*Assignment*:
Restate the records that follow word for word; no pictures should appear.

== Segment start ==

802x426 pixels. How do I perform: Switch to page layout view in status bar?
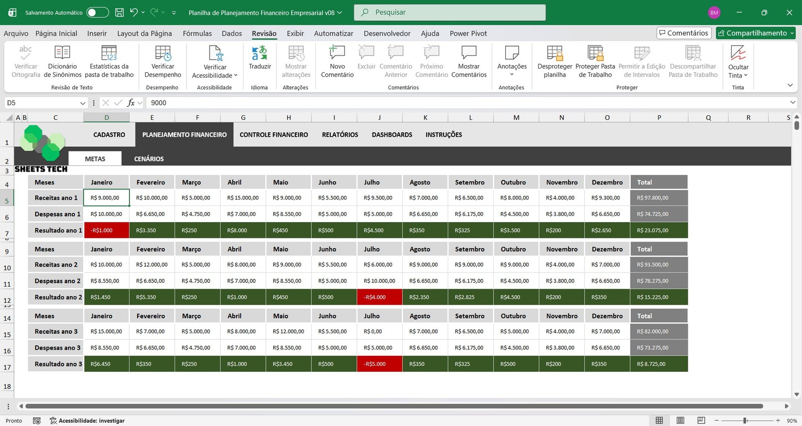[x=680, y=420]
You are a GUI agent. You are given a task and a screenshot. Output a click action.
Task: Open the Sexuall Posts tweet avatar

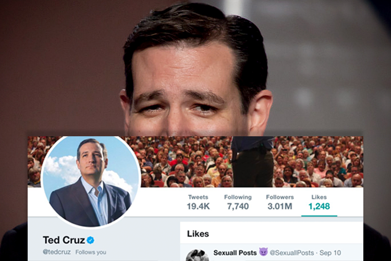point(198,255)
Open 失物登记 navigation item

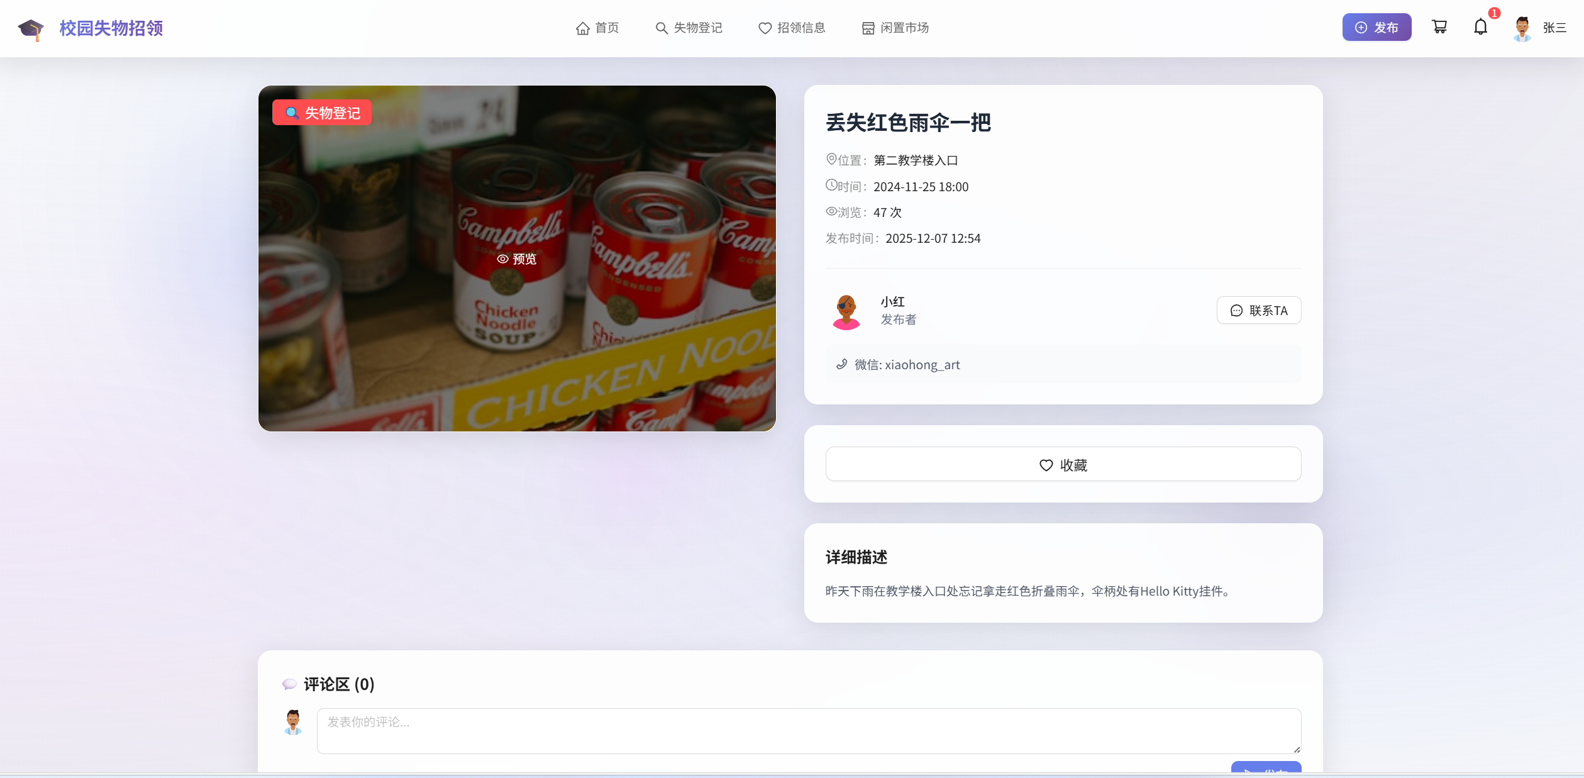[689, 28]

== Segment end ==

*Completed task*:
802x426 pixels. How do I perform: Switch to page layout view in status bar?
[x=680, y=420]
You are a GUI agent. You are given a task and a screenshot. Output a click action.
Task: Open the Sexuall Posts tweet avatar

point(198,255)
Open 失物登记 navigation item

[689, 28]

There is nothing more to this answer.